文献詳細
特集 第71回日本臨床眼科学会講演集[2]
原著
退行性眼瞼下垂術後のコントラスト感度変化
著者: 鄭暁東12 五藤智子2 白石敦1 村山友菜2 藤岡里奈2
所属機関: 1愛媛大学医学部眼科学教室 2はなみずき眼科
ページ範囲:P.499 - P.505
文献概要
対象と方法:対象は,はなみずき眼科にて退行性眼瞼下垂手術を施行した20例40眼(年齢72.8±8.7歳)。Margin reflex distance(MRD)≧1mmを軽症群,MRD≦0mmを重症群に分類した。全例に挙筋短縮術を行い,必要に応じて皮膚切除を併用した。術前および術後1か月に,MRD計測,裸眼視力,5mでの明所視および薄暮視のコントラスト感度をcontrast glare tester(CGT-2000)にて評価し,また,眼精疲労について視覚的評価尺度(VAS)によるアンケート調査を行った。

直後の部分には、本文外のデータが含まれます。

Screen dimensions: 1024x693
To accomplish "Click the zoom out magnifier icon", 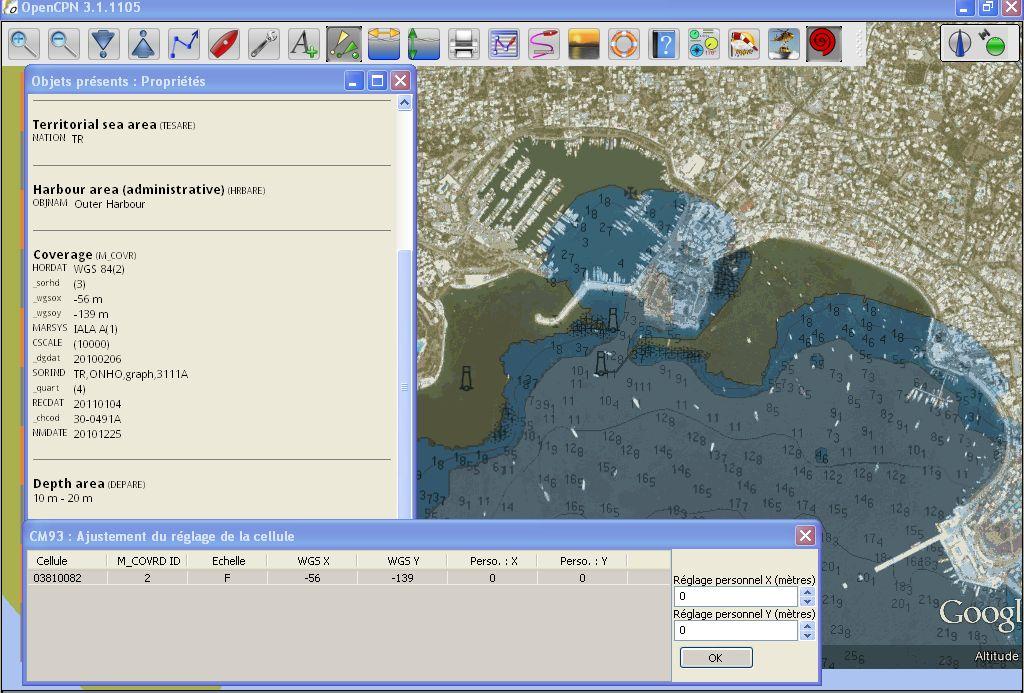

結果:両群ともに術後のMRDは有意に改善した(p=0.016,p=0.007)。視力変化は両群ともに有意差はなかった。軽症群では,コントラスト感度に術前後の有意な変化はなかったが,重症群では明所視および薄暮視のグレアoff状態の高周波数において有意な改善がみられた(p=0.022,p=0.018)。術後自覚症状のVASスコアは両群とも有意に改善し,特に重症群では視機能関連項目が有意に改善した(all p<0.05)。
結論:眼瞼挙筋短縮術後の視機能改善にはコントラスト感度向上が関与する可能性が示された。